El Banco Mundial proyectó que la economía de Ecuador crecerá alrededor del 2 % en 2026, según la más reciente actualización de sus perspectivas económicas, lo que representa una revisión a la baja respecto a proyecciones anteriores. El organismo internacional explicó que esta moderación en el ritmo de expansión responde a factores como el entorno externo menos dinámico, la demanda interna contenida y retos estructurales de la economía nacional.
La estimación se produce en un contexto en el que la economía ecuatoriana busca consolidar su recuperación tras la contracción del Producto Interno Bruto (PIB) en 2024, cuando la actividad económica registró una disminución, según datos del Banco Central del Ecuador. Para 2025, organizaciones multilaterales prevén un crecimiento moderado, aunque con variaciones entre instituciones; por ejemplo, el Fondo Monetario Internacional (FMI) proyecta un crecimiento de alrededor del 2,1 %, cifra cercana a la del Banco Mundial.
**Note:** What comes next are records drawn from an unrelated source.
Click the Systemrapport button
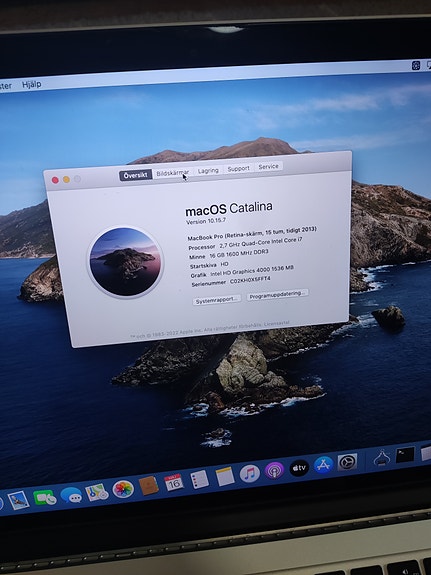The image size is (431, 575). pyautogui.click(x=217, y=300)
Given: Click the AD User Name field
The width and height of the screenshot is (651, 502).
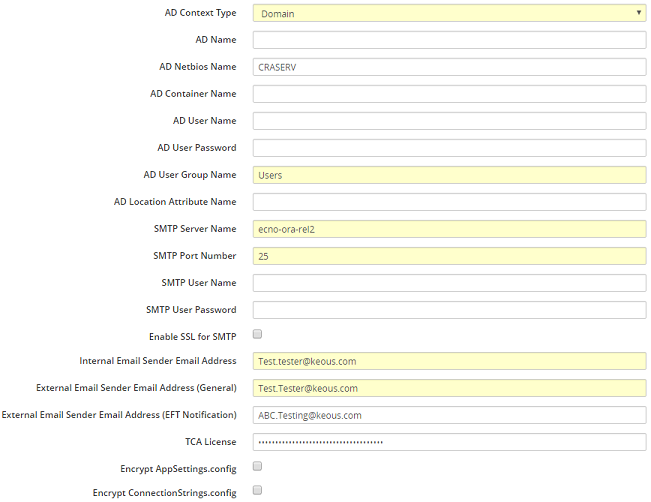Looking at the screenshot, I should click(x=449, y=121).
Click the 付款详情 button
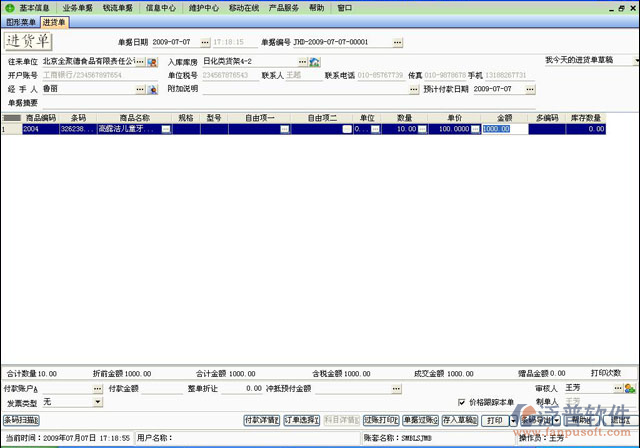The width and height of the screenshot is (641, 448). coord(262,421)
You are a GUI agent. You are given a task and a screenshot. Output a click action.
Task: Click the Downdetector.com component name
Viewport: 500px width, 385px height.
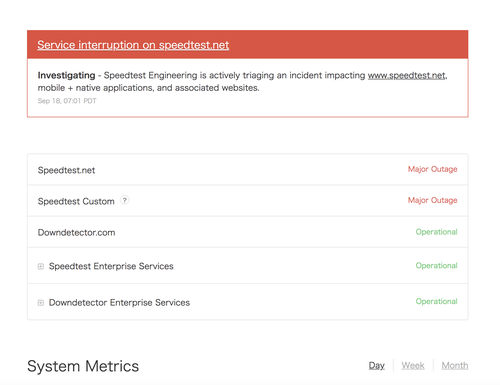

El pronóstico de crecimiento del 2 % para 2026 implica que la economía ecuatoriana se expandiría por debajo de la media esperada para América Latina y el Caribe, lo que refleja desafíos persistentes como la necesidad de mayor inversión privada y pública, el aumento de productividad y la diversificación de exportaciones. Informes económicos internacionales han señalado que la región enfrenta un panorama global con menor dinamismo económico, lo que influye en las expectativas de crecimiento de países emergentes.
Sectores claves como el consumo de los hogares, la inversión y las exportaciones no petroleras son considerados determinantes para impulsar la actividad económica en los próximos años. Analistas señalan que políticas que fortalezcan el clima de inversión, la estabilidad fiscal y la competitividad podrían contribuir a mejorar las perspectivas más allá de las proyecciones actuales.
La proyección del Banco Mundial se suma a otros análisis multilaterales que señalan la necesidad de reformas estructurales para incrementar el crecimiento potencial de Ecuador, en un entorno marcado por la incertidumbre global y desafíos internos de carácter productivo.